▸ Data excerpts:
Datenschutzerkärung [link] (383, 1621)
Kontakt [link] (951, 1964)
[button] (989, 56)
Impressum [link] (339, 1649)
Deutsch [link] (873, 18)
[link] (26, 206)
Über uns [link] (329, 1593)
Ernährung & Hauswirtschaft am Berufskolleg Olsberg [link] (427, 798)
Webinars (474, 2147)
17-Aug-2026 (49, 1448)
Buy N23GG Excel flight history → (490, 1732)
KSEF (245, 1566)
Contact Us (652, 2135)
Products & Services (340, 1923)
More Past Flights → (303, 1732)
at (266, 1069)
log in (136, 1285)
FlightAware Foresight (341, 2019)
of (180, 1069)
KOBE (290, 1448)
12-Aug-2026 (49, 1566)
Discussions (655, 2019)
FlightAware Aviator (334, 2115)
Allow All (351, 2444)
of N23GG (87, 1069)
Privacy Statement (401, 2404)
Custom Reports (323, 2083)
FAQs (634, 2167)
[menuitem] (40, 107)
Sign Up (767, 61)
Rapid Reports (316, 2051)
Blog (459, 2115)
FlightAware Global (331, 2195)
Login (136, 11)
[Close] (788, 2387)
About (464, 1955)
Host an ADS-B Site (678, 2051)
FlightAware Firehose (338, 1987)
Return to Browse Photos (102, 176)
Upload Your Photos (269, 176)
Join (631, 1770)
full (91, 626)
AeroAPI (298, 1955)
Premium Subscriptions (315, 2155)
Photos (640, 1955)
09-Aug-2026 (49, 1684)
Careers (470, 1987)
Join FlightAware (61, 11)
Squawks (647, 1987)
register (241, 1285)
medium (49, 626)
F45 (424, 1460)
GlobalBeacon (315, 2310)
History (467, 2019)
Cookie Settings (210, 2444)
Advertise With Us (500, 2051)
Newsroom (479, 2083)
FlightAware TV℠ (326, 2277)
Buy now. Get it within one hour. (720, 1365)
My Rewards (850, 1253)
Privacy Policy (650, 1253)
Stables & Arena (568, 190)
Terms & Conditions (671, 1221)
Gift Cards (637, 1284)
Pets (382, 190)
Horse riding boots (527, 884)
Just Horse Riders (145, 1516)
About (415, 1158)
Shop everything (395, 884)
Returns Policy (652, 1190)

▸ Exercise aim:
Take the lines from the start of the records through the line holding "at (266, 1069)", both included, and please print them exactly, with nothing else.

▸ Solution to this problem:
Datenschutzerkärung [link] (383, 1621)
Kontakt [link] (951, 1964)
[button] (989, 56)
Impressum [link] (339, 1649)
Deutsch [link] (873, 18)
[link] (26, 206)
Über uns [link] (329, 1593)
Ernährung & Hauswirtschaft am Berufskolleg Olsberg [link] (427, 798)
Webinars (474, 2147)
17-Aug-2026 (49, 1448)
Buy N23GG Excel flight history → (490, 1732)
KSEF (245, 1566)
Contact Us (652, 2135)
Products & Services (340, 1923)
More Past Flights → (303, 1732)
at (266, 1069)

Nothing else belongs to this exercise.